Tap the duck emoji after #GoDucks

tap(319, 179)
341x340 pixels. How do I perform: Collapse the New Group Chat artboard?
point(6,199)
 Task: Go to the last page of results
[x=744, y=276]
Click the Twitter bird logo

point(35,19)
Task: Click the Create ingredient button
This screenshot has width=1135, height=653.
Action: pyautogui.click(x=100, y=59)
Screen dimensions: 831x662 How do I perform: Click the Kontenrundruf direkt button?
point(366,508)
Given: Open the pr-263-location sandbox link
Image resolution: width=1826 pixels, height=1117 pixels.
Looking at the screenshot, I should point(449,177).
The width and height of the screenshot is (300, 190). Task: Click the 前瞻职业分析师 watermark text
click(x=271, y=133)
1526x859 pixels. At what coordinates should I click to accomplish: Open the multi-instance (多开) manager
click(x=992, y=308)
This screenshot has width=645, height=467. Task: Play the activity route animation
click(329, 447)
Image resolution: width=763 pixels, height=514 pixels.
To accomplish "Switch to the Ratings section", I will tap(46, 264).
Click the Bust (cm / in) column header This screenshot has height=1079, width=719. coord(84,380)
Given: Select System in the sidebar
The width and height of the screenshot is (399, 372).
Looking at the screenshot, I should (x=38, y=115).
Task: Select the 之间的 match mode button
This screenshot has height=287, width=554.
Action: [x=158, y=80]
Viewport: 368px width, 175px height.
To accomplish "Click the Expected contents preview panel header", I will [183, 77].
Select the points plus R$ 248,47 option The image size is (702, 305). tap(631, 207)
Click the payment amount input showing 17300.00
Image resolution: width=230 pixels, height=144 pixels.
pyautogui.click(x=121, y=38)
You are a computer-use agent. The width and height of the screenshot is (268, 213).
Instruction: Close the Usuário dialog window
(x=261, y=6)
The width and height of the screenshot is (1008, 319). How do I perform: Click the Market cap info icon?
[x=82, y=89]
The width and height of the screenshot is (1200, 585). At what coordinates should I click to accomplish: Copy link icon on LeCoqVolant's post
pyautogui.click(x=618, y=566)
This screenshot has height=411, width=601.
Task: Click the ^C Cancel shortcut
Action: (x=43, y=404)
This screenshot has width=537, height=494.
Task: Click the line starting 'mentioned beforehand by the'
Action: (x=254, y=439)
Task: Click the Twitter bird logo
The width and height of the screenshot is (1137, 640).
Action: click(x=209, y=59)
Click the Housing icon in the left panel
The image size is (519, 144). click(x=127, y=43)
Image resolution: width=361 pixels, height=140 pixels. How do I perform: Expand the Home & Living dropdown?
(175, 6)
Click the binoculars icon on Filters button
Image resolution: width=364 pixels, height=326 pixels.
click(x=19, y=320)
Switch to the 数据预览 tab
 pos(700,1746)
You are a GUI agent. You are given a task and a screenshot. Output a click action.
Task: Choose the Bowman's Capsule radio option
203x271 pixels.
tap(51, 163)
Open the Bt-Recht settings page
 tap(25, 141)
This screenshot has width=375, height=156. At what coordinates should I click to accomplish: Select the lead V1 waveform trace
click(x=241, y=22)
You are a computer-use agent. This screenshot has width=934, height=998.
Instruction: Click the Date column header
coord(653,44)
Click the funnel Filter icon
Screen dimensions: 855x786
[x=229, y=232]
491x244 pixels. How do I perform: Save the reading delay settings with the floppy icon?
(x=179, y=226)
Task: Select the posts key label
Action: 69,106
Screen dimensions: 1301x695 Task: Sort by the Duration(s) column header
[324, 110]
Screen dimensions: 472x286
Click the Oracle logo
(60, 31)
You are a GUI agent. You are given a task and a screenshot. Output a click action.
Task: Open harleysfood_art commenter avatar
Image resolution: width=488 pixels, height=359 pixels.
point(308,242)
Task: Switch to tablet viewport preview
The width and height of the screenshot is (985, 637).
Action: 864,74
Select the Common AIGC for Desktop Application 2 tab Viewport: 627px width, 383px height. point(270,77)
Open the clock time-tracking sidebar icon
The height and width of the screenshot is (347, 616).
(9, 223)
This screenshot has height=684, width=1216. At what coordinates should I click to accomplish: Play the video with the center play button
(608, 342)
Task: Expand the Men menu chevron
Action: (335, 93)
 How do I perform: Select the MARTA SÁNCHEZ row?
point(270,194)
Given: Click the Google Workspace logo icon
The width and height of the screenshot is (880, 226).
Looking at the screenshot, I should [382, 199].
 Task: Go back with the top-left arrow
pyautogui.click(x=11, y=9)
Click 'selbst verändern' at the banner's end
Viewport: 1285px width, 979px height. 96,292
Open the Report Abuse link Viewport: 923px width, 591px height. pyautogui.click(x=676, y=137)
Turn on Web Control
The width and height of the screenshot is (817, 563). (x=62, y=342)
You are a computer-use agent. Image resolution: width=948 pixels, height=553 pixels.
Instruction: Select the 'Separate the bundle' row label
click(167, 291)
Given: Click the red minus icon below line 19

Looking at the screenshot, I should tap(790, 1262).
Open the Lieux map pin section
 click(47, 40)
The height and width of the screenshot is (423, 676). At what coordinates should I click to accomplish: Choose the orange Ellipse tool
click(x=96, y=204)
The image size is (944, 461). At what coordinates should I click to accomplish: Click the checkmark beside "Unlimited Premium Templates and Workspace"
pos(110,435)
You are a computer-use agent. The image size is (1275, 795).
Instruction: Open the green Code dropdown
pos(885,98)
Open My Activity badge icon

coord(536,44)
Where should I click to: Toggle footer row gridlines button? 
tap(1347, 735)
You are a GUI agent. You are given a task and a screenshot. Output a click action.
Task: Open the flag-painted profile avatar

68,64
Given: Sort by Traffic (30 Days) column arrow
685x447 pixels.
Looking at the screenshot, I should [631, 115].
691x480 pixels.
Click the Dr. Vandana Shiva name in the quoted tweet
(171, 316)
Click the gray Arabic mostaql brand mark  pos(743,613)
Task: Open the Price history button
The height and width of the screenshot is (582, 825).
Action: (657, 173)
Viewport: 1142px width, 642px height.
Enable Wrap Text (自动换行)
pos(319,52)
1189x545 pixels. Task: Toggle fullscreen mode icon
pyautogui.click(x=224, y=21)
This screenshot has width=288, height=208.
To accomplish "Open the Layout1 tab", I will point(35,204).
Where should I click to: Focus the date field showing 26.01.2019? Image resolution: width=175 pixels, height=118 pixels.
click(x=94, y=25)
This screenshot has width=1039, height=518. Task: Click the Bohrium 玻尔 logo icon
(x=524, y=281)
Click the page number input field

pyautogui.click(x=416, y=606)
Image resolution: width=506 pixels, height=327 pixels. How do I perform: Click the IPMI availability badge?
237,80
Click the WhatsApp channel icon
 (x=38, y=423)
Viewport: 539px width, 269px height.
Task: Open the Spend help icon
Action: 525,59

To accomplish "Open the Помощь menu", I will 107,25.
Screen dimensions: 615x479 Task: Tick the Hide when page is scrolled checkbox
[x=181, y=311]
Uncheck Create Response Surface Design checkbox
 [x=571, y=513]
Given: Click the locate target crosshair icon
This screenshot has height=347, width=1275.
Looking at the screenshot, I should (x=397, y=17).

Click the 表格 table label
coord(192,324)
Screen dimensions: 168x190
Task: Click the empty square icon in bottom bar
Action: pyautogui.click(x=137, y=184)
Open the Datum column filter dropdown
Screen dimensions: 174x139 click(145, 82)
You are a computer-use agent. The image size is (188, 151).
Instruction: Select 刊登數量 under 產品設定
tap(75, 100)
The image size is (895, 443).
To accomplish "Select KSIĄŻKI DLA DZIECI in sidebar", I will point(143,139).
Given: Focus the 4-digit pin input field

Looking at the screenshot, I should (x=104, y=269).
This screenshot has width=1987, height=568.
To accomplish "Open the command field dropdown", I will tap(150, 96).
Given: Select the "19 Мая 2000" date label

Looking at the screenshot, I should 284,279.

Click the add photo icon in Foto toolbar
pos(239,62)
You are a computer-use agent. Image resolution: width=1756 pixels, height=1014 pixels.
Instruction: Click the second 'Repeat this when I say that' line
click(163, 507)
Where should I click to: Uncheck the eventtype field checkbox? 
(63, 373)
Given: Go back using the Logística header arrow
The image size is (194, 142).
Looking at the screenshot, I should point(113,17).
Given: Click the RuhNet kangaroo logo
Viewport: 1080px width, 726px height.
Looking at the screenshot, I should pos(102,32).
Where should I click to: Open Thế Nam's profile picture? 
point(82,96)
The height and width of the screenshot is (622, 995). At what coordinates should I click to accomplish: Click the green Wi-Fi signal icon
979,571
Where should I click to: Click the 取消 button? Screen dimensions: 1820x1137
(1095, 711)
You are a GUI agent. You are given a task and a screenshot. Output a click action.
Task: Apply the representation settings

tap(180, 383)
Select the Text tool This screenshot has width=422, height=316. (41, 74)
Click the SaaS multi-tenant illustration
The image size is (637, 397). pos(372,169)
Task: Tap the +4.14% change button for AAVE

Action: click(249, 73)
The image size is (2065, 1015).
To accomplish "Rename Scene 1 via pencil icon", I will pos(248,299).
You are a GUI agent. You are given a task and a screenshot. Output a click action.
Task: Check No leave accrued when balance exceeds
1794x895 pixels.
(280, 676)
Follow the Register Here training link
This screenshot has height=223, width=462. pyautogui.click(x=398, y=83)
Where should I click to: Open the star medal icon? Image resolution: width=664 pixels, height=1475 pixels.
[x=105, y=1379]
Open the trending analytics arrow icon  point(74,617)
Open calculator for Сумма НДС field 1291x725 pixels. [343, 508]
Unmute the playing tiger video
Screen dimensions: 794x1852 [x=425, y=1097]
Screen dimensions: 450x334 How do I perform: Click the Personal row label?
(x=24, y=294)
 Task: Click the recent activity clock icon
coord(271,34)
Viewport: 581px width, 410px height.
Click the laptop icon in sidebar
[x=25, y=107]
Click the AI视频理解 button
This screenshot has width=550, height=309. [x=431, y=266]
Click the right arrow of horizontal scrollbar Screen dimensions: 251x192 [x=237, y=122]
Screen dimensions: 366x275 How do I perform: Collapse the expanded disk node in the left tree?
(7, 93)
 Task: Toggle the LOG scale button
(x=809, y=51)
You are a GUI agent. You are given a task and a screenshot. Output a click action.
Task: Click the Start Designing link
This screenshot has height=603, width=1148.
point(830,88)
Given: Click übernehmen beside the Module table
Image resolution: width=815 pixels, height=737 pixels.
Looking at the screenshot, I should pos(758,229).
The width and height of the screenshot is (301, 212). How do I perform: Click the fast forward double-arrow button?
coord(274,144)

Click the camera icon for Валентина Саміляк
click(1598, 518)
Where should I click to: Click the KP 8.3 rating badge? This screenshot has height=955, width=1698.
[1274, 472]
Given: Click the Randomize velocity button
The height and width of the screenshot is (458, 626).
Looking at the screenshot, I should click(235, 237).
———
> **Task requirements**
Retype the records starting with the line that contains "This screenshot has width=1039, height=518." and going on through the line that contains "point(82,96)", both of those lines included.

> **Answer to this problem**
This screenshot has width=1039, height=518. Task: Click the Bohrium 玻尔 logo icon
(x=524, y=281)
Click the page number input field

pyautogui.click(x=416, y=606)
Image resolution: width=506 pixels, height=327 pixels. How do I perform: Click the IPMI availability badge?
237,80
Click the WhatsApp channel icon
 (x=38, y=423)
Viewport: 539px width, 269px height.
Task: Open the Spend help icon
Action: 525,59

To accomplish "Open the Помощь menu", I will 107,25.
Screen dimensions: 615x479 Task: Tick the Hide when page is scrolled checkbox
[x=181, y=311]
Uncheck Create Response Surface Design checkbox
 [x=571, y=513]
Given: Click the locate target crosshair icon
This screenshot has height=347, width=1275.
Looking at the screenshot, I should (x=397, y=17).

Click the 表格 table label
coord(192,324)
Screen dimensions: 168x190
Task: Click the empty square icon in bottom bar
Action: pyautogui.click(x=137, y=184)
Open the Datum column filter dropdown
Screen dimensions: 174x139 click(145, 82)
You are a computer-use agent. The image size is (188, 151).
Instruction: Select 刊登數量 under 產品設定
tap(75, 100)
The image size is (895, 443).
To accomplish "Select KSIĄŻKI DLA DZIECI in sidebar", I will point(143,139).
Given: Focus the 4-digit pin input field

Looking at the screenshot, I should (x=104, y=269).
This screenshot has width=1987, height=568.
To accomplish "Open the command field dropdown", I will tap(150, 96).
Given: Select the "19 Мая 2000" date label

Looking at the screenshot, I should 284,279.

Click the add photo icon in Foto toolbar
pos(239,62)
You are a computer-use agent. Image resolution: width=1756 pixels, height=1014 pixels.
Instruction: Click the second 'Repeat this when I say that' line
click(163, 507)
Where should I click to: Uncheck the eventtype field checkbox? 
(63, 373)
Given: Go back using the Logística header arrow
The image size is (194, 142).
Looking at the screenshot, I should point(113,17).
Given: Click the RuhNet kangaroo logo
Viewport: 1080px width, 726px height.
Looking at the screenshot, I should pos(102,32).
Where should I click to: Open Thế Nam's profile picture? 
point(82,96)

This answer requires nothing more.